*Work to complete*
Lay out the stretch of the listing below from the line containing "Physical Therapists (6, 484)" through the line containing "Landel Telecom" as a numbered list, leaving out any blank lines.

*Dataset entries*
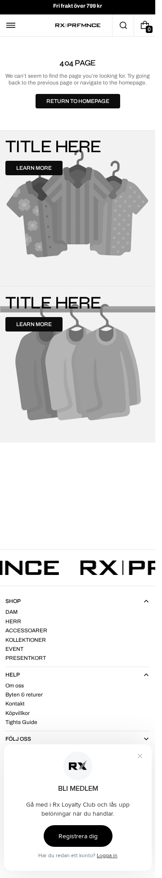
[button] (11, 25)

---

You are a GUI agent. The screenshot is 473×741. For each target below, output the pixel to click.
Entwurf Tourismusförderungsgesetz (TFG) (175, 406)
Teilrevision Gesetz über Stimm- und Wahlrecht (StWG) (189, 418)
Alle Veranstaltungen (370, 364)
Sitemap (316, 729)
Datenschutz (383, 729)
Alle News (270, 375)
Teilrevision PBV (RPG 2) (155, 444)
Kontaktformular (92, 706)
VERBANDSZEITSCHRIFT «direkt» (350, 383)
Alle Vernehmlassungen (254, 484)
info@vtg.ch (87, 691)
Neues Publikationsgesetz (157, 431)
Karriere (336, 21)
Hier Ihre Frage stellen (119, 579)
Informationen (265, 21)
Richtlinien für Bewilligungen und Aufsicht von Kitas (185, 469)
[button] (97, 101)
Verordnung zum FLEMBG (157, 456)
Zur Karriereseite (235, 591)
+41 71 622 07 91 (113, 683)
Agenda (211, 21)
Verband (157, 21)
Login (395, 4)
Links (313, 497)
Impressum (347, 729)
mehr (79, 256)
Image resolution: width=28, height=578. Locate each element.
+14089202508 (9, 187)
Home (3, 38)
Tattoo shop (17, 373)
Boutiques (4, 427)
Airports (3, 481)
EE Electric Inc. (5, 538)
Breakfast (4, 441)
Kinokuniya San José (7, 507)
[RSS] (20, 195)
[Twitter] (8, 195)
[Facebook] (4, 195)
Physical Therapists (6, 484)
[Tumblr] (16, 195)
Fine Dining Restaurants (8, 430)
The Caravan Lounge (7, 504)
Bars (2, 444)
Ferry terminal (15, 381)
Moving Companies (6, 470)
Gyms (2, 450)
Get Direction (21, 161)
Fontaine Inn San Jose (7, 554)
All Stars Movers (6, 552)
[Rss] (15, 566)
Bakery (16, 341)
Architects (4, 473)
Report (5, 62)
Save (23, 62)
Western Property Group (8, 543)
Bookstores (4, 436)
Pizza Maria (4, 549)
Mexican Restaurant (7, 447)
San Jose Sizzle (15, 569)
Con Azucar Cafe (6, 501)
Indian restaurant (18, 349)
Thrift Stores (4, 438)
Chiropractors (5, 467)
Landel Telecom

*Expected output*
1. Physical Therapists (6, 484)
2. [Tumblr] (16, 195)
3. Fine Dining Restaurants (8, 430)
4. The Caravan Lounge (7, 504)
5. Bars (2, 444)
6. Ferry terminal (15, 381)
7. Moving Companies (6, 470)
8. Gyms (2, 450)
9. Get Direction (21, 161)
10. Fontaine Inn San Jose (7, 554)
11. All Stars Movers (6, 552)
12. [Rss] (15, 566)
13. Bakery (16, 341)
14. Architects (4, 473)
15. Report (5, 62)
16. Save (23, 62)
17. Western Property Group (8, 543)
18. Bookstores (4, 436)
19. Pizza Maria (4, 549)
20. Mexican Restaurant (7, 447)
21. San Jose Sizzle (15, 569)
22. Con Azucar Cafe (6, 501)
23. Indian restaurant (18, 349)
24. Thrift Stores (4, 438)
25. Chiropractors (5, 467)
26. Landel Telecom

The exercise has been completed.